I accept that I could have just let it go as other posters mentioned. I think talking to the kids about it is a grey area and assume it would be fine in a healthy relationship. The kids were not upset, they were like fine we’ll watch X show with him which is what he has been watching with them all along, I said that’s a great show and end of talk.

I would have been fine to talk to him about this, and if I was in the wrong or hurt him in some way, apologize. I do not think it’s ok for him to lash out at me when triggered.

We separated for six months recently. During the separation he was very nasty to me. I mentioned taking the kids to a museum because it was raining one day on spring break and my friend had said it was nice. He also had wanted to take the kids to this museum. He told me “if you take the kids there and ask your friend about it, I will text both your friend and her husband and tell them we are getting a divorce.” That’s the kind of jerk behavior he thinks is OK.

Yes there is likely a mental health issue here, but no he hasn’t gotten evaluated.


You have a “parenting schedule”, are terrible communicators, and you clearly feel victimized by him… and you are still married, why??
Anonymous
Anonymous wrote:
OP here. Kids have anxiety and ADHD.


They will really struggle with shuttling around. Esp when there will be conflict unless you change your side.

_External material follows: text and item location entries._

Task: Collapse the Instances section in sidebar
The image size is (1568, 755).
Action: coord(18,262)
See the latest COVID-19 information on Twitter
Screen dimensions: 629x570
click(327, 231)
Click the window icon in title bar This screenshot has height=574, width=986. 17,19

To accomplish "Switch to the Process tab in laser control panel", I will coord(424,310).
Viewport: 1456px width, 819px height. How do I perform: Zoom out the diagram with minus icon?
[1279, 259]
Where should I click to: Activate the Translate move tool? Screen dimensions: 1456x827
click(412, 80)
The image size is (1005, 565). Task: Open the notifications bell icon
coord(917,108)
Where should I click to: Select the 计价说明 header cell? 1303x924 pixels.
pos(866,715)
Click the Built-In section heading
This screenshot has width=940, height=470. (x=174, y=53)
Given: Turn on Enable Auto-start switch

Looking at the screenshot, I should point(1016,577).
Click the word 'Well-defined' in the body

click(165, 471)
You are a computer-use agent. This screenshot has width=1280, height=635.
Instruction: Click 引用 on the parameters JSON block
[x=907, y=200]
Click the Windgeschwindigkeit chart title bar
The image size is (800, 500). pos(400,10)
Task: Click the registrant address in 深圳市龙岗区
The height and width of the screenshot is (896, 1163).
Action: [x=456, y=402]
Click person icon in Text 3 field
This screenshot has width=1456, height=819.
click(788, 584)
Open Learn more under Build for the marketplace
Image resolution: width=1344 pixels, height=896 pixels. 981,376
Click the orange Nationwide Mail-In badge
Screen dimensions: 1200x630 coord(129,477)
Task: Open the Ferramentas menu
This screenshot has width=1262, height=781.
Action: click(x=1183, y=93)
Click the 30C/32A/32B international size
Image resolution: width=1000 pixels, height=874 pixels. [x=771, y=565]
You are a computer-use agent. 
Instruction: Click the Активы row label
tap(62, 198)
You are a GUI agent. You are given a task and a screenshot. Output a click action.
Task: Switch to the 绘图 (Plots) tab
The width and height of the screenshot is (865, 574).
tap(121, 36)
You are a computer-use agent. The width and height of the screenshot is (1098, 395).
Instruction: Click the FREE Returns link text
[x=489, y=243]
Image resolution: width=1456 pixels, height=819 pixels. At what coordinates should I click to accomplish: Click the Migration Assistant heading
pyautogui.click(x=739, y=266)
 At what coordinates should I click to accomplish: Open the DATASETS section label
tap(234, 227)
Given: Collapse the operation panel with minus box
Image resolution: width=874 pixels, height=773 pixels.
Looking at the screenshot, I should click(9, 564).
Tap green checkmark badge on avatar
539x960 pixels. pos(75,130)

Anxiety around forgetting something, the executive function challenges other kids don't face, all drain resources that otherwise would go to coping or development. My kids were doing okayish then really struggled with 2 homes. My bipolar ex had a series of affairs and left to be with one so I had no choices about that. You do.

Have you tried working with a coach/psychologist who works with families where everyone is neurodivergent? Otherwise it is a complete waste of your time.

The only person you can change is YOU, OP.

DBT or CBT for you will pay big dividends for your kids.  

You are almost addicted to your focus on DH. You even admit it's unproductive. Change that. You even say a separation was no magic solution. Yet you have not changed your thinking patterns.


OK, I appreciate the input. I also suspect moving around would be really tough on my kids. Which is why I haven’t pulled the escape cord.

What would the focus in DBT/CBT be on?

I do not want to focus on him. However I realized these past few months that without setting firm boundaries the behavior was escalating to the point that he was screaming at me in front of the kids. Just totally unacceptable stuff. Our friends have seen him triggered when he’s at a 1-2 and all commented to me that it was inappropriate and what the heck is going on. So I feel like it’s important to get this behavior in check and not let him ride over boundaries.